### [TEXTAUSSCHNITT]
Wie eine Stadt in Bayern ihr alljährliches Fahrradfest feiert
Angelockt von der 24-stündigen Dauer wollte ich mich 4 Tage
vor dem Rennen in Kelheim anmelden, dachte – es könnte eine gute Vorbereitung
für das kommende Event
„Rad am Ring“ (Nürburgring) sein.
Pustekuchen, … die Anmeldungen waren bereits abgeschlossen.
Zufällig entdeckte ich dann auf der Veranstaltungs-Seite im
„Gästebuch“ einige Einträge,
in denen angemeldete Teams noch einen Fahrer suchten. So
bekam ich quasi in letzter Minute meine Starterlaubnis, zusammen mit 4
Team-Radlern, die schon im letzten Jahr Kelheim-Erfahrungen gesammelt hatten.
Ich war gespannt.
Irgendwo im tiefsten Bayern, zwischen Ingolstadt und
Regensburg,
liegt Kelheim an der Donau, nicht unbedingt der Nabel der
Welt,
aber ein schönes 15.000 Einwohner Städtchen mit historischem
Altstadtkern.
Am Freitagnachmittag komme ich an, der Start zum Rennen ist
am Samstagnachmittag.
Im Fahrerlager entlang der Donau herrscht schon geschäftiges
Treiben.
„Claims“ werden abgesteckt, Autos geparkt, Zelte aufgebaut,
Wohnwägen rangiert, Wohnmobile platziert.

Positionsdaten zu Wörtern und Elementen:
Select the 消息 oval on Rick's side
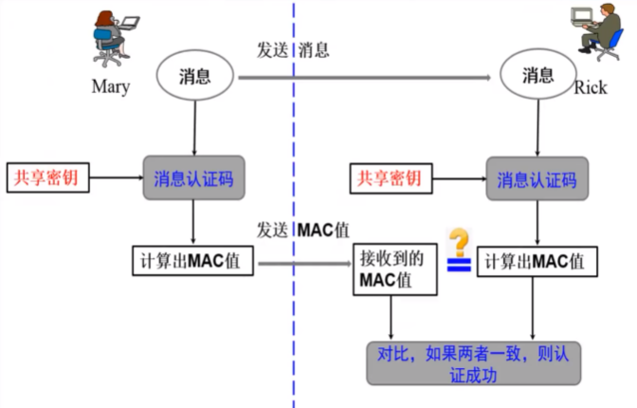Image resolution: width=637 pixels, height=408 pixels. (x=537, y=77)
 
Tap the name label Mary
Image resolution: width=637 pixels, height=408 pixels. (x=110, y=87)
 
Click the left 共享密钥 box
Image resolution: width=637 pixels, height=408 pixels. (x=47, y=176)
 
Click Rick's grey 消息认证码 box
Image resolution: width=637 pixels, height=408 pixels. (x=537, y=177)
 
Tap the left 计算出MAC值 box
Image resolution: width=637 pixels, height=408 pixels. (x=192, y=260)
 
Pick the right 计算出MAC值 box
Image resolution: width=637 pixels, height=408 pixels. (x=537, y=260)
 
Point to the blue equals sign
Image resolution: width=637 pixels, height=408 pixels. (x=459, y=267)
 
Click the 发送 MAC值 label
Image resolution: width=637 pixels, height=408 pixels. (x=300, y=230)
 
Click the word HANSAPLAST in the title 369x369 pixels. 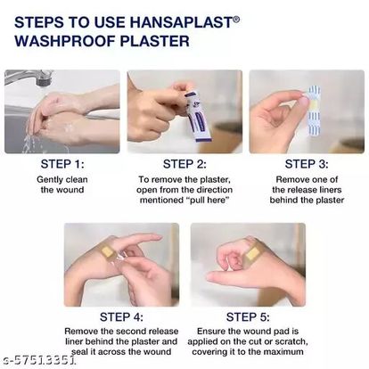click(x=182, y=22)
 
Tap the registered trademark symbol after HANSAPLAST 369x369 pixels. click(x=236, y=20)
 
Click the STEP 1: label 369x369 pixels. click(x=62, y=164)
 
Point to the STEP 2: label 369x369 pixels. click(x=184, y=164)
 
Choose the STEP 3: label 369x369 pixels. click(x=307, y=164)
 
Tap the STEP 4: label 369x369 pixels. click(x=121, y=317)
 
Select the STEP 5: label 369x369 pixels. click(x=248, y=317)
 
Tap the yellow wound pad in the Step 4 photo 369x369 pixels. click(x=107, y=252)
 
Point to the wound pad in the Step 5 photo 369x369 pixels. click(x=252, y=253)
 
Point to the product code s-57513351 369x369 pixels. click(x=38, y=360)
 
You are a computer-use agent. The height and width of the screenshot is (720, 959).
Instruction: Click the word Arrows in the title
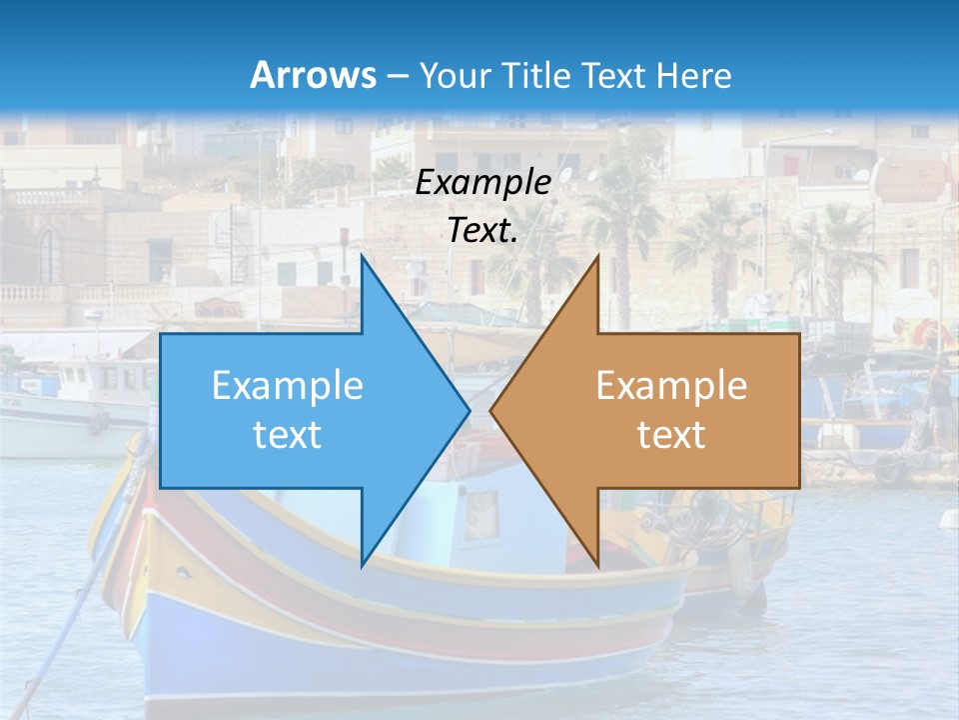[x=314, y=75]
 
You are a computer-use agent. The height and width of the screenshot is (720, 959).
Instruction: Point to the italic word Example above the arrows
[x=482, y=182]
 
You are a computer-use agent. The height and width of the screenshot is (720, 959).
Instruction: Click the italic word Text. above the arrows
[x=482, y=230]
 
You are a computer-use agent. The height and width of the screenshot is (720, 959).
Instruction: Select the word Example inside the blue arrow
[x=288, y=385]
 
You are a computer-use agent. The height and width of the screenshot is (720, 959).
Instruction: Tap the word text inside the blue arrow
[x=288, y=434]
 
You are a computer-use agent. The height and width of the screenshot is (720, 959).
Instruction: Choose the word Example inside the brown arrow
[x=671, y=385]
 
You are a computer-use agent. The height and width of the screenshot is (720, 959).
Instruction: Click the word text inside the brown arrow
[x=671, y=434]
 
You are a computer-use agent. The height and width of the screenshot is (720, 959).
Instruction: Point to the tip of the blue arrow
[x=468, y=410]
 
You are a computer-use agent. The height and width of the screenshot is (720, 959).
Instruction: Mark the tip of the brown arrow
[x=492, y=410]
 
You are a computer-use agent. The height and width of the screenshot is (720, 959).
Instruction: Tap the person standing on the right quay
[x=939, y=400]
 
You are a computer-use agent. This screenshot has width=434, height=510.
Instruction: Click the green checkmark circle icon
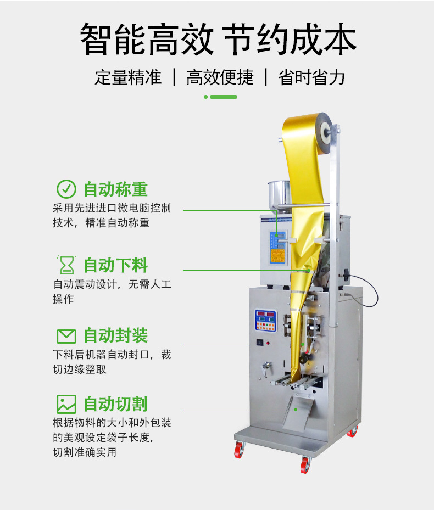[x=66, y=189]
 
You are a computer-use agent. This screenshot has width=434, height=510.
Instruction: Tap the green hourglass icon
[x=66, y=265]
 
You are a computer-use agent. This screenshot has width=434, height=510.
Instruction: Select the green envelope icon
[x=66, y=337]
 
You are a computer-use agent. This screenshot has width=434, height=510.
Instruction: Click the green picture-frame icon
[x=66, y=404]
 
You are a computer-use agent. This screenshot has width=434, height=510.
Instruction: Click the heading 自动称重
[x=115, y=189]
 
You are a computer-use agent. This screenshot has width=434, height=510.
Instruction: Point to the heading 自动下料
[x=115, y=265]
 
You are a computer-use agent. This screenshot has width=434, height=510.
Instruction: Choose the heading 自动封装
[x=115, y=335]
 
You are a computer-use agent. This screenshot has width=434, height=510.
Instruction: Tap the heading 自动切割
[x=115, y=404]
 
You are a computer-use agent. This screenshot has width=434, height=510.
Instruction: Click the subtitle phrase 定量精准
[x=128, y=77]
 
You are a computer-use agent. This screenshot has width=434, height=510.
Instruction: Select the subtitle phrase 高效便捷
[x=220, y=77]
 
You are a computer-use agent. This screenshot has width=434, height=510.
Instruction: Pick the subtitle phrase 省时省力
[x=311, y=77]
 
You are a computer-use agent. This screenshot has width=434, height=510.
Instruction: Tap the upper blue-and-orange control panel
[x=277, y=248]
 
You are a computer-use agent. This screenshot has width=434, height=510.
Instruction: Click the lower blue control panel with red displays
[x=266, y=321]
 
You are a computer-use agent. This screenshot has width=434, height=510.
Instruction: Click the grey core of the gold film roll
[x=325, y=133]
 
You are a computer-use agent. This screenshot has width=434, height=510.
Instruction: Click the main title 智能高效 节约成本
[x=218, y=39]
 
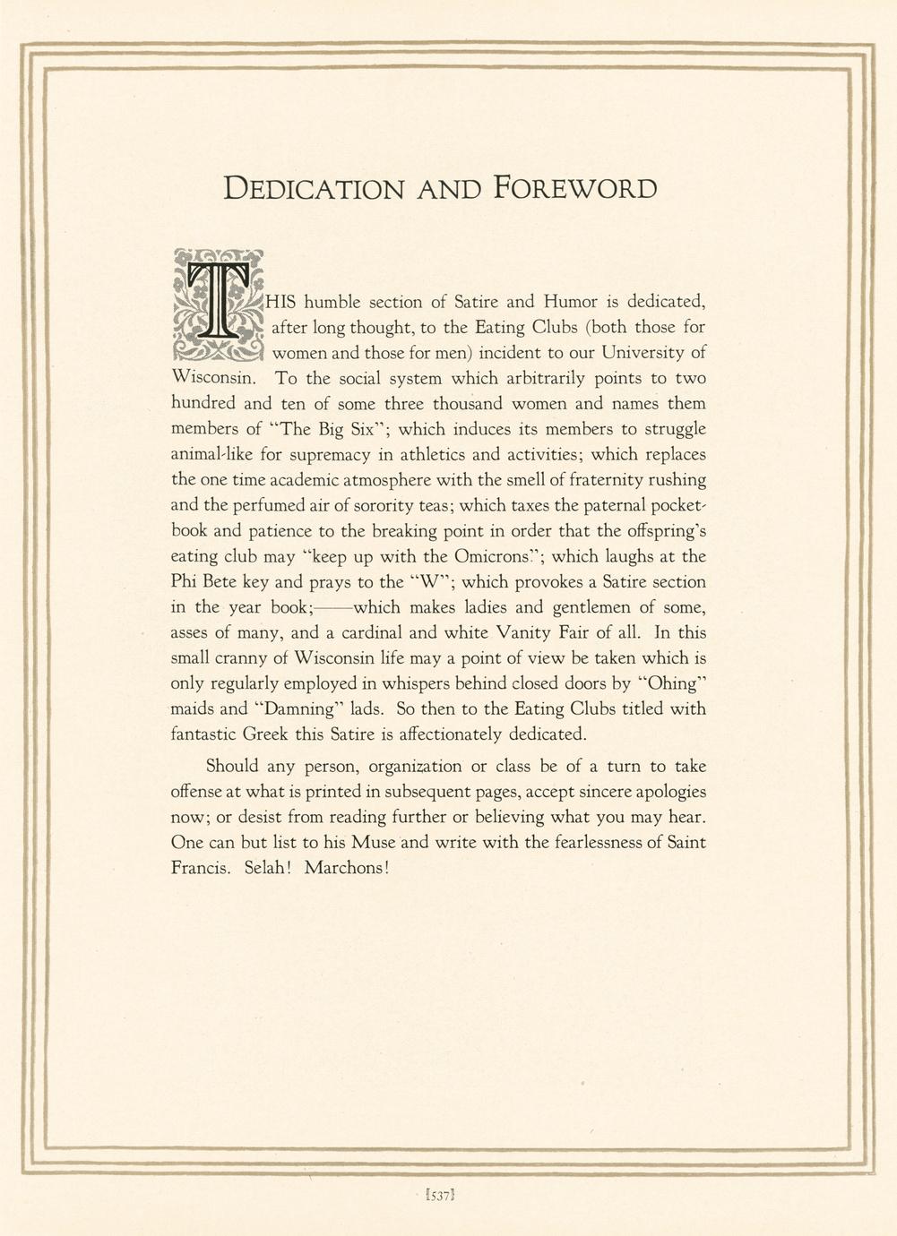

### [AUFGABEN]
1) Gib aus dem Bericht über das Kelheimer Rennen alles von „Wie eine Stadt“ bis hinunter zu „waren bereits abgeschlossen.“ wortgetreu wieder.
2) Prüfe anhand des Berichts über das Kelheimer Rennen, ob die folgenden Aussagen stimmen. Antworte jeweils mit Ja oder Nein und zitiere die ausschlaggebenden Worte genau.
(a) Als die Anmeldung vier Tage vor dem Rennen versucht wurde, war sie noch möglich.
(b) Kelheim liegt an der Donau zwischen Ingolstadt und Regensburg.
(c) Das Rennen beginnt am Freitagnachmittag.
3) Führe den Bericht über das Kelheimer Rennen im Anschluss an seinen letzten Satz weiter.

### [GEORDNETE ANTWORTEN]
1)
Wie eine Stadt in Bayern ihr alljährliches Fahrradfest feiert
Angelockt von der 24-stündigen Dauer wollte ich mich 4 Tage
vor dem Rennen in Kelheim anmelden, dachte – es könnte eine gute Vorbereitung
für das kommende Event
„Rad am Ring“ (Nürburgring) sein.
Pustekuchen, … die Anmeldungen waren bereits abgeschlossen.

2)
(a) Nein: „die Anmeldungen waren bereits abgeschlossen.“
(b) Ja: „zwischen Ingolstadt und Regensburg, liegt Kelheim an der Donau“
(c) Nein: „der Start zum Rennen ist am Samstagnachmittag.“

3)
Mein Werks-Team (Kelheim Fibres) lässt sich von der Firma bestens
unterstützen,
d.h. Startgeld (300 Euro) ist bezahlt, Trikots werden
gestellt, ein 30 Personen-Zelt wird vom THW für unser 5er-Team aufgebaut, Bank
/ Tisch Garnituren, Liegen, Kühlschrank, Lampen und Heizung inklusive.
Wer beansprucht welches Plätzchen im Zelt |
Samstagnachmittag, … mitten auf dem Kelheimer Marktplatz ist
ein Riesenbierzelt aufgebaut
(jaa, … wir sind in Bayern !!), … mir scheint, als wäre die
ganze Stadt versammelt.
Meine Teamkollegen erklären mir den Ablauf.
Der Massenstart ist an der Donau, die „Stabübergabe“ an die
nachfolgenden Team-Mitglieder erfolgt auf dem Marktplatz.
Hektisches Treiben kurz vor dem Start am Samstag 14.00 Uhr |
Nun stehe ich also mit meinem Radl hinter dem Bierzelt und
warte, bis mein Teamkollege ankommt und mir den Stab (in einer Trinkflasche)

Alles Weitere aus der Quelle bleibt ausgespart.